I think tears are sometimes a guilt measure, to make us feel bad even thou they do know they are doing something wrong. 

Tears dont work on me, just lets me know that what i have said has been understood. 

Normal..yes.

Stick it out, she will soon stop the tears and by the time she is Mollies age, it will be banging up the stairs and a scowl. 

V xxxx


----------



## leeanne

Some girls seem to be a little emotional when they get in trouble. I know my 8 year old hates getting into trouble and has cried a number of times over the years, especially when OH raised his voice to her.


----------



## samsugar7

Yep agree with above, E can turn on the water works in a second. She uses them on OH (her dad) as she knows he hates children crying but not on me as she knows i wont take the blind bit of notice. :blush:

It will pass when she realises you will still ask her not to do things or remind her she shouldnt do things. If it doesnt stop try crying everytime she tells you not to do something or tells you off. If she is anything like E at that age she will be quite bossy and sure she is always right. It will annoy her that you always start crying and it might sink in that thats how you feel when she does it. 

xx


----------



## AimeeM

Totally 100% normal. I wouldn't worry every kid i know cries when told off. As was said above it is a guilt thing i believe. To make you feel guilty for telling them off and because they feel guilty about whatever they are getting a telling off for.


----------



## hopeandpray

Trust me to have the opposite point of view :blush: when i was little and my mum shouted at me i got it into my head that she didn't like me :dohh: so just make sure that she knows that you don't want to have to give out to her and won't if she won't misbehave


----------



## samsugar7

hopeandpray said:


> Trust me to have the opposite point of view :blush: when i was little and my mum shouted at me i got it into my head that she didn't like me :dohh: so just make sure that she knows that you don't want to have to give out to her and won't if she won't misbehave

I dont think its opposite hun the OP has said she wasnt shouting just reaffirming what her daughter shouldnt do. I have only shouted at E twice in the 3 years i have known her as she was doing something dangerous and i couldnt get to her before she was hurt so i did it to get her attention. 

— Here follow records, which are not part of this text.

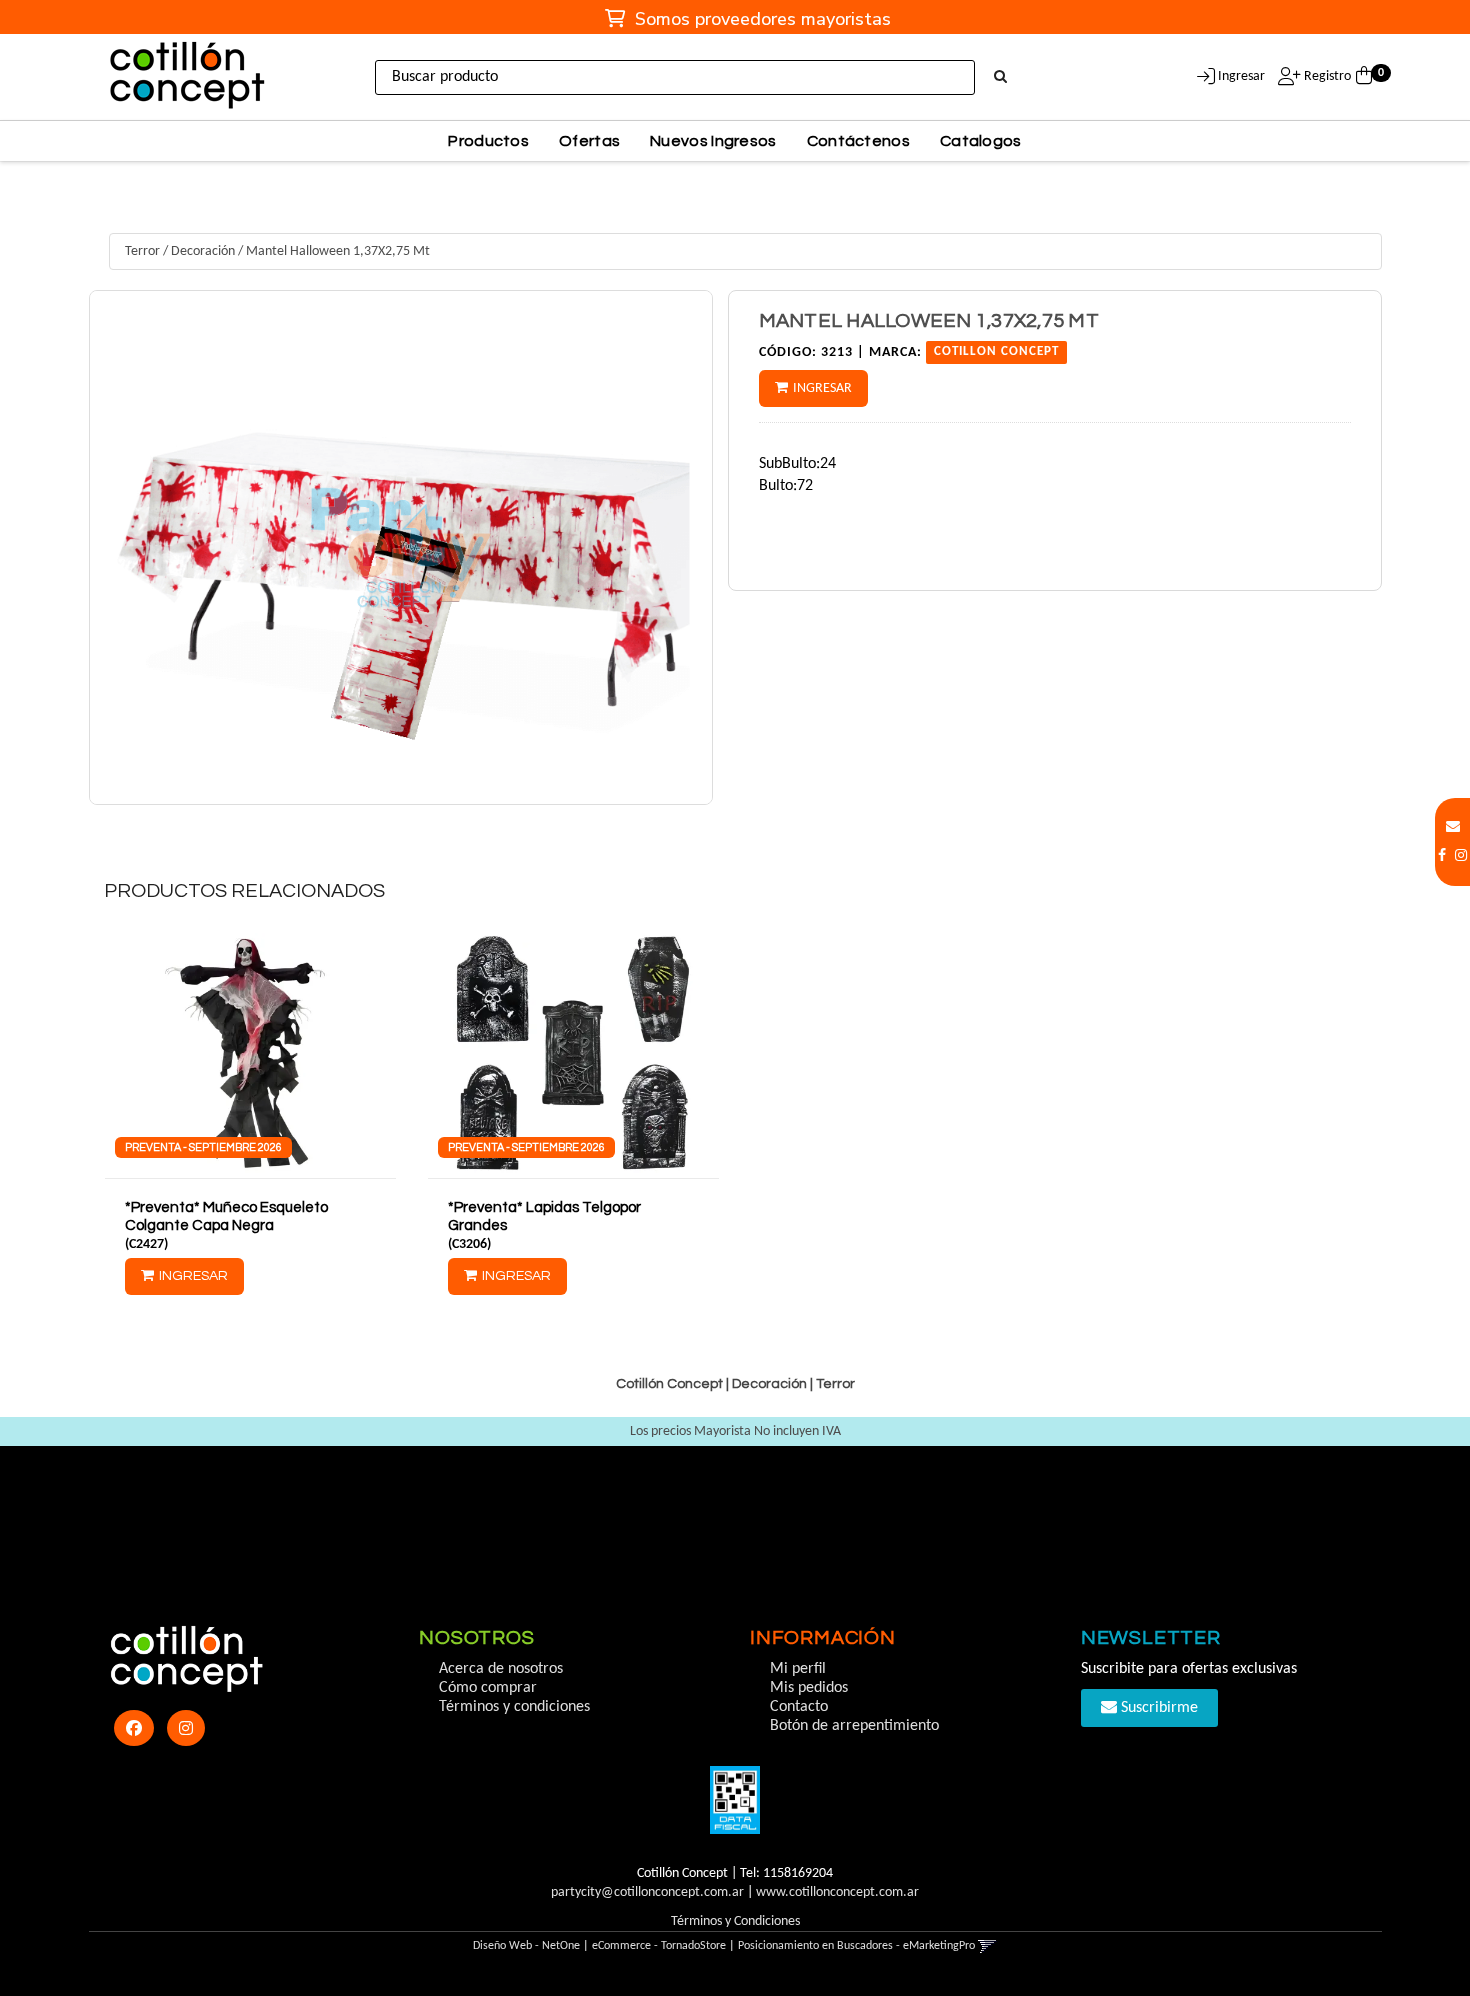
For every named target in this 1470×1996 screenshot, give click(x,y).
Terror (142, 251)
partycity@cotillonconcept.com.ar (647, 1892)
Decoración (203, 251)
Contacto (799, 1707)
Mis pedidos (809, 1688)
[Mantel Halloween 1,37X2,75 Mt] (401, 547)
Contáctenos (858, 141)
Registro (1326, 76)
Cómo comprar (488, 1688)
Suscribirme (1157, 1708)
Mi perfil (798, 1669)
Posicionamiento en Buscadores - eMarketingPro (856, 1946)
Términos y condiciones (514, 1707)
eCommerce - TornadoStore (659, 1946)
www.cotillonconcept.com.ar (837, 1892)
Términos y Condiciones (735, 1921)
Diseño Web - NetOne (526, 1946)
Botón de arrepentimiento (854, 1726)
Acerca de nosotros (501, 1669)
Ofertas (589, 141)
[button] (1453, 827)
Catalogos (981, 141)
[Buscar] (1000, 78)
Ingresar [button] (1241, 76)
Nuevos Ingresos (713, 141)
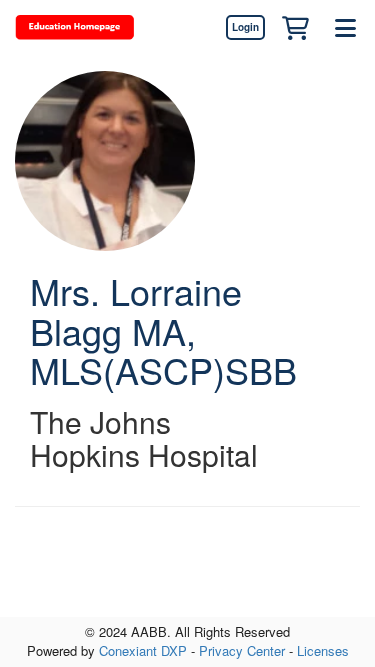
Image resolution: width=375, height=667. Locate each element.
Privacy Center (242, 650)
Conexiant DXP (143, 650)
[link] (245, 27)
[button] (295, 27)
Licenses (323, 650)
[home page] (75, 27)
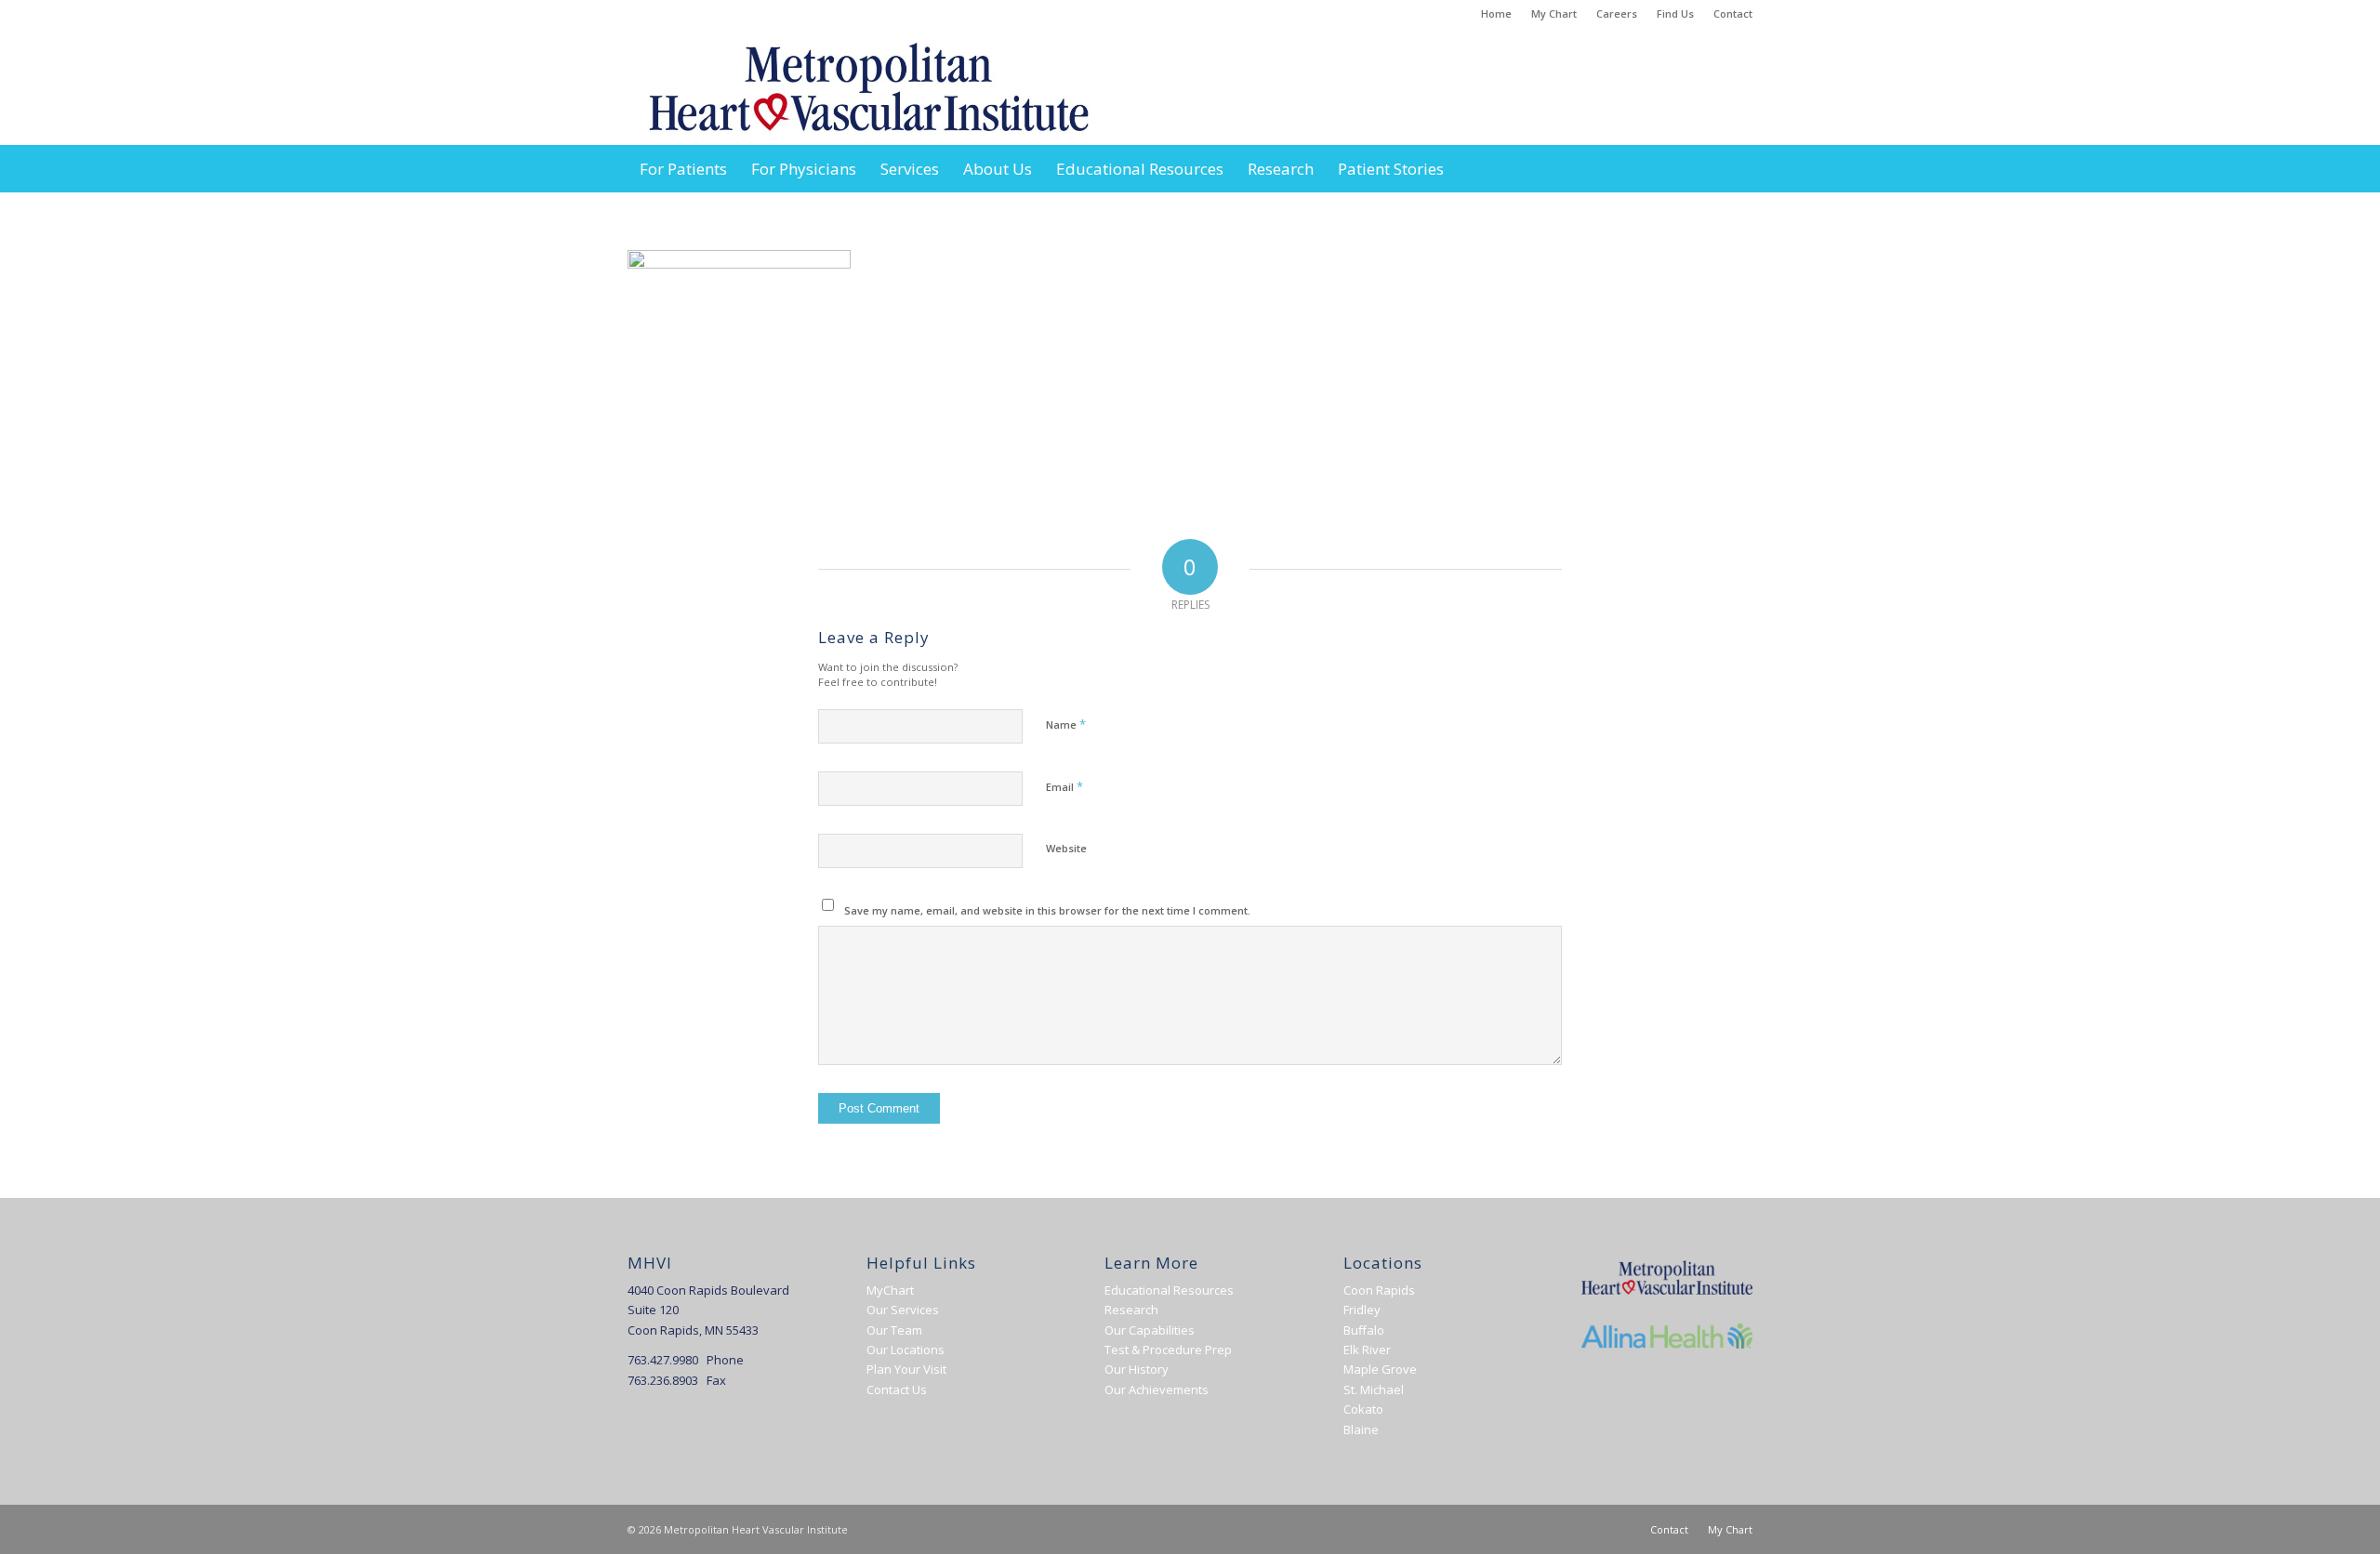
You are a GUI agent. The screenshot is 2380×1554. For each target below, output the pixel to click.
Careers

I dont agree with shouting at children for the same reason but just using a firm voice shouldnt make anyone think you dont like them. E turns the water works on even if all we are doing is asking her to pick up she shoes. :haha:

:flower:


----------



## MrsRabbit

I always cried when I got in trouble as a kid. I HATED getting in trouble and tried so hard and I hated being scolded. I didn't do it to make my parents feel bad.


----------